**WORK TO COMPLETE:**
Please reproduce every one of the entries below, line for line and without any changes.

**EXTRACTED RECORDS:**

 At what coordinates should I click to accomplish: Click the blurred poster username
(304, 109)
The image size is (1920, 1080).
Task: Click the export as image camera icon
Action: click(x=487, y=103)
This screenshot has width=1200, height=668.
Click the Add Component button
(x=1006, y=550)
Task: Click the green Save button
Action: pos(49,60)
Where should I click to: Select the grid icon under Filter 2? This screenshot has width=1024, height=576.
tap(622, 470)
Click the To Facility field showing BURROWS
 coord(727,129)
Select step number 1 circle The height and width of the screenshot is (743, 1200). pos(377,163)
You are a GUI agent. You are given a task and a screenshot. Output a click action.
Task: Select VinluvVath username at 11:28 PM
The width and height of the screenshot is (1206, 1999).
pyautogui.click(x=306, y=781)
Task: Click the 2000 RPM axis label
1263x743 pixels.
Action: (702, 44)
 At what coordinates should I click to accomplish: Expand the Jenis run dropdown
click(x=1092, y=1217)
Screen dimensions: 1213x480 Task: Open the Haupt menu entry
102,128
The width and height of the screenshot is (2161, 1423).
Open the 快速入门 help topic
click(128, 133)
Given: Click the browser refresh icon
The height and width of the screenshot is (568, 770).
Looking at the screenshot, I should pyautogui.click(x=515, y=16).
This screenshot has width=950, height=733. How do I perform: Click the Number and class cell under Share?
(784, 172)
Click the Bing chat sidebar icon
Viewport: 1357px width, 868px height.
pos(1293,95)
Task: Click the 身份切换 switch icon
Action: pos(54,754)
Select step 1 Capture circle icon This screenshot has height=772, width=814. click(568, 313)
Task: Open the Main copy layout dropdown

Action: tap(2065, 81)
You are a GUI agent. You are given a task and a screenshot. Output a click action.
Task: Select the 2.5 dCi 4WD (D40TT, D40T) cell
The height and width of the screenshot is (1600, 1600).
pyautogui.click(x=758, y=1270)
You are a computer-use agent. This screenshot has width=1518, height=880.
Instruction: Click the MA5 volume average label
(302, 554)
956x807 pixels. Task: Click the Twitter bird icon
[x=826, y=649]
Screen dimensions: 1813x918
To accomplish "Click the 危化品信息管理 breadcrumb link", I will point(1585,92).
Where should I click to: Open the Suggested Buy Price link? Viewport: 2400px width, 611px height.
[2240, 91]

**SOLUTION TO THE PROBLEM:**
 At what coordinates should I click to accomplish: Click the blurred poster username
(304, 109)
The image size is (1920, 1080).
Task: Click the export as image camera icon
Action: click(x=487, y=103)
This screenshot has width=1200, height=668.
Click the Add Component button
(x=1006, y=550)
Task: Click the green Save button
Action: pos(49,60)
Where should I click to: Select the grid icon under Filter 2? This screenshot has width=1024, height=576.
tap(622, 470)
Click the To Facility field showing BURROWS
 coord(727,129)
Select step number 1 circle The height and width of the screenshot is (743, 1200). pos(377,163)
You are a GUI agent. You are given a task and a screenshot. Output a click action.
Task: Select VinluvVath username at 11:28 PM
The width and height of the screenshot is (1206, 1999).
pyautogui.click(x=306, y=781)
Task: Click the 2000 RPM axis label
1263x743 pixels.
Action: (702, 44)
 At what coordinates should I click to accomplish: Expand the Jenis run dropdown
click(x=1092, y=1217)
Screen dimensions: 1213x480 Task: Open the Haupt menu entry
102,128
The width and height of the screenshot is (2161, 1423).
Open the 快速入门 help topic
click(128, 133)
Given: Click the browser refresh icon
The height and width of the screenshot is (568, 770).
Looking at the screenshot, I should pyautogui.click(x=515, y=16).
This screenshot has width=950, height=733. How do I perform: Click the Number and class cell under Share?
(784, 172)
Click the Bing chat sidebar icon
Viewport: 1357px width, 868px height.
pos(1293,95)
Task: Click the 身份切换 switch icon
Action: pos(54,754)
Select step 1 Capture circle icon This screenshot has height=772, width=814. click(568, 313)
Task: Open the Main copy layout dropdown

Action: tap(2065, 81)
You are a GUI agent. You are given a task and a screenshot. Output a click action.
Task: Select the 2.5 dCi 4WD (D40TT, D40T) cell
The height and width of the screenshot is (1600, 1600).
pyautogui.click(x=758, y=1270)
You are a computer-use agent. This screenshot has width=1518, height=880.
Instruction: Click the MA5 volume average label
(302, 554)
956x807 pixels. Task: Click the Twitter bird icon
[x=826, y=649]
Screen dimensions: 1813x918
To accomplish "Click the 危化品信息管理 breadcrumb link", I will point(1585,92).
Where should I click to: Open the Suggested Buy Price link? Viewport: 2400px width, 611px height.
[2240, 91]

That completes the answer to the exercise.